Answer these questions from the account of Manchester in 1978 below, one answer per line:
(a) Who designed the poster labeled Fac 1?
(b) How many votes did the National Front candidate Herbert Andrew receive?
(c) At which venue did Buzzcocks and Magazine both perform on Friday 21st July?

[begin Selection]

On 19th May 1978, the Durutti Column and Jilted John performed at the first Factory night at the Russell Club in Hulme (also advertised as Moss Side). The poster for the event was designed by Peter Saville, another art student from Manchester Polytechnic, and given the label Fac 1. Although it arrived late, the poster’s iconic use of an industrial safety sign (featuring a man with his fingers in his ears and the words ‘Use Hearing Protection’) and the minimalist yellow, black and white colour scheme provided a striking visual representation of the new Factory brand [and would later be used as the inspiration for the interior of the Hacienda nightclub]. The five partners in what would become the Factory Records project were now in place: Wilson and Erasmus (running the Factory night at the Russell Club); Hannett (the producer); Gretton (the Joy Division manager) and Saville (the designer). On 30th May, the Fall recorded their first of many John Peel Sessions for Radio 1, which began with ‘Futures and Pasts.’ Nottingham Forest won the league and Liverpool retained the European Cup but Manchester United remained the biggest club in England in 1977-78, with an average attendance of 51,860 – ahead of Liverpool (45,546), Manchester City (41,687) and Everton (39,513).
On
3rd June 1978, Joy Division released their debut EP ‘An Ideal for Living’ which
is remembered as much for its cover-picture of a Hitler Youth banging a drum as
a punkier sound than the one the band would later come to be associated with.
On 7th June(?), 36-year-old Alex Ferguson was given his big break when he
became manager of Aberdeen. On Thursday 13th July, Buzzcocks were amongst
several bands who performed to a crowd of around 35,000 at a Rock Against
Racism concert in Alexandra Park, Moss Side, the end-point of an Anti-Nazi
League march from Strangeways Prison (on the other side of the city centre).
The event co-incided with a by-election in Moss Side which was being contested
by the National Front. Their candidate Herbert Andrew received only 623 votes
(2.3%). Interestingly Vanessa Redgrave, who’d given a highly politicised
acceptance speech at the Oscars three months earlier, stood for the Workers’
Revolutionary Party (presumably as a paper candidate). She received 394 votes
(1.46%). On Friday 21st July, Pete Shelley and Howard Devoto were re-united as
Buzzcocks and Magazine both performed at the Lesser Free Trade Hall, two years
after they’d helped organise the seminal Sex Pistols gig at the same venue. The
next day, Tony Wilson hosted a New Wave night at the Deeply Vale free music
festival near Heywood, which featured the Fall and the Durutti Column. On
Thursday 27th July, Granada screened B’dum
B’dum, a documentary about Buzzcocks and Magazine, presented by Tony
Wilson.

[end Selection]
[begin Listing]

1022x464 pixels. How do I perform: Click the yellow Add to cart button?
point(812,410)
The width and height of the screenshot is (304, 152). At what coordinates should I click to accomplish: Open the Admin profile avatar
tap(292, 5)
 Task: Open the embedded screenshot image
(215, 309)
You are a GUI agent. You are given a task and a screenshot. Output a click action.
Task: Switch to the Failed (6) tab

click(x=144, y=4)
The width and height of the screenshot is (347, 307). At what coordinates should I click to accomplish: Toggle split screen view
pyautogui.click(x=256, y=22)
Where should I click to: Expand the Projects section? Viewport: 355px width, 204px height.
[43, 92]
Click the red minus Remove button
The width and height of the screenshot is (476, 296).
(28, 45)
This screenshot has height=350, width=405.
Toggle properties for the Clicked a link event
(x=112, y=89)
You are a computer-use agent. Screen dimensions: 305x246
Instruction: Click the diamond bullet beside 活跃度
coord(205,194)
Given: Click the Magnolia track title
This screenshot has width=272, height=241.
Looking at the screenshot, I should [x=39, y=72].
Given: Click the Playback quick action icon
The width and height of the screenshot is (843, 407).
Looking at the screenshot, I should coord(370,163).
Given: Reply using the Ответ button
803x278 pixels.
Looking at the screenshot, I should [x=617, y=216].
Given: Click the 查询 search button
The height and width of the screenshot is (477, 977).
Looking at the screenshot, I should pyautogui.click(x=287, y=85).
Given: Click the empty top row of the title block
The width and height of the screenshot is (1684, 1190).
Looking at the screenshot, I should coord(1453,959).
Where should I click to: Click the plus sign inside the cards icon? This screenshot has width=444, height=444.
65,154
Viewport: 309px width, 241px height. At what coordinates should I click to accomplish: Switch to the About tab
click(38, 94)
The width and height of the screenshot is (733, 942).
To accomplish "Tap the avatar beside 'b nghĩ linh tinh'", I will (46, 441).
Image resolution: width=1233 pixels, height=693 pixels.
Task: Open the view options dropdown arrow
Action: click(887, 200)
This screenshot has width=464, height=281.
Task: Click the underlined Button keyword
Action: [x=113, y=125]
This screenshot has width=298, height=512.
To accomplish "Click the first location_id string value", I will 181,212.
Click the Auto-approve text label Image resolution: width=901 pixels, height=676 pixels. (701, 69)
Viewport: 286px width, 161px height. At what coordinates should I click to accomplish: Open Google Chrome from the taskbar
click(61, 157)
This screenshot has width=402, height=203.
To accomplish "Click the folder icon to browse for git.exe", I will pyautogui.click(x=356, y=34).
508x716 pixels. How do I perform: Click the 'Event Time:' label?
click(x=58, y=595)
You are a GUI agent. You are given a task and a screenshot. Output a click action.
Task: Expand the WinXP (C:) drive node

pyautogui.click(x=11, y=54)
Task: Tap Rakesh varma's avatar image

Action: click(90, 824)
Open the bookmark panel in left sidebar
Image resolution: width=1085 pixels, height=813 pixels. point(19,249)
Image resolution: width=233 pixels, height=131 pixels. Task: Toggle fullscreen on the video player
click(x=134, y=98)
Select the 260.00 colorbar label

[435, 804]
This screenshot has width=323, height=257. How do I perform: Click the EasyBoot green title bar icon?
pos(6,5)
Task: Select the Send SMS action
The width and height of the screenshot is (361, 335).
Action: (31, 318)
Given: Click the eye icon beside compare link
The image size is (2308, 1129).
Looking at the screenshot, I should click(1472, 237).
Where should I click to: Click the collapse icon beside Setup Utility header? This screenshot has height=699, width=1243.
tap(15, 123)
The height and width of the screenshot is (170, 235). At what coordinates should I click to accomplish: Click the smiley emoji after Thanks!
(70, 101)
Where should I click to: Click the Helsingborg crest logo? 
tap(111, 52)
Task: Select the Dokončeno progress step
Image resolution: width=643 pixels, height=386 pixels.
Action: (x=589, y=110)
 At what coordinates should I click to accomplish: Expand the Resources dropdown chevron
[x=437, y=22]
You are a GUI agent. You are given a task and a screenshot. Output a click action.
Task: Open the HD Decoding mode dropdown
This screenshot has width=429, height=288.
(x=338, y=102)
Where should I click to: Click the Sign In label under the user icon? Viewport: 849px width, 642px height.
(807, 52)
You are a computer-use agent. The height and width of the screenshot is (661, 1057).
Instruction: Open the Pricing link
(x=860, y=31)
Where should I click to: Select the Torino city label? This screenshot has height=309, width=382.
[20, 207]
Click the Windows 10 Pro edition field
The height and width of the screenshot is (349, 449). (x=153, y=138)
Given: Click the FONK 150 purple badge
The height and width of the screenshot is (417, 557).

[end Listing]

**Completed task**
(a) Peter Saville
(b) 623 votes (2.3%)
(c) The Lesser Free Trade Hall